Exercise directions
Repeat each record exactly, skipping the pictures.

◆ ◆ ◆ ◆ ◆

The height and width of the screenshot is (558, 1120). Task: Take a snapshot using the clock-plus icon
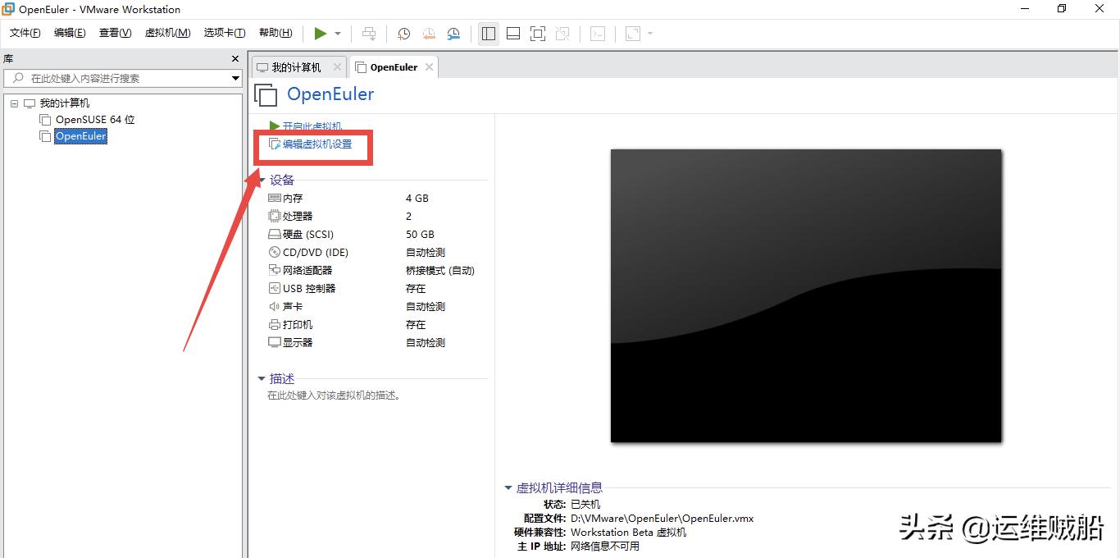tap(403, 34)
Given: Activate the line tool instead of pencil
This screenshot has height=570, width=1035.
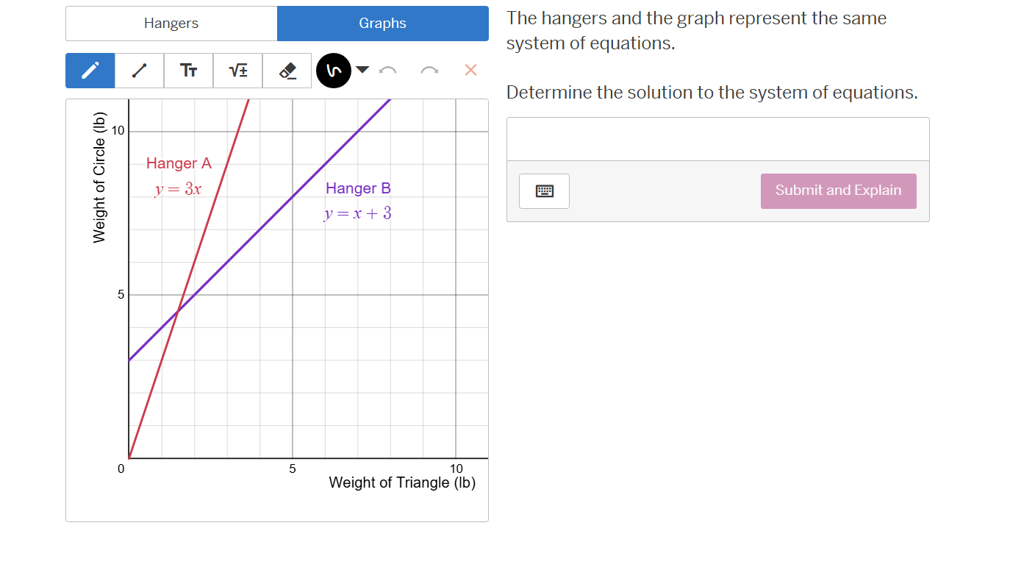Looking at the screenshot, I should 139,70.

◆ ◆ ◆ ◆ ◆

Answer section
The height and width of the screenshot is (558, 1120). Task: Take a snapshot using the clock-plus icon
tap(403, 34)
Given: Activate the line tool instead of pencil
This screenshot has height=570, width=1035.
Looking at the screenshot, I should 139,70.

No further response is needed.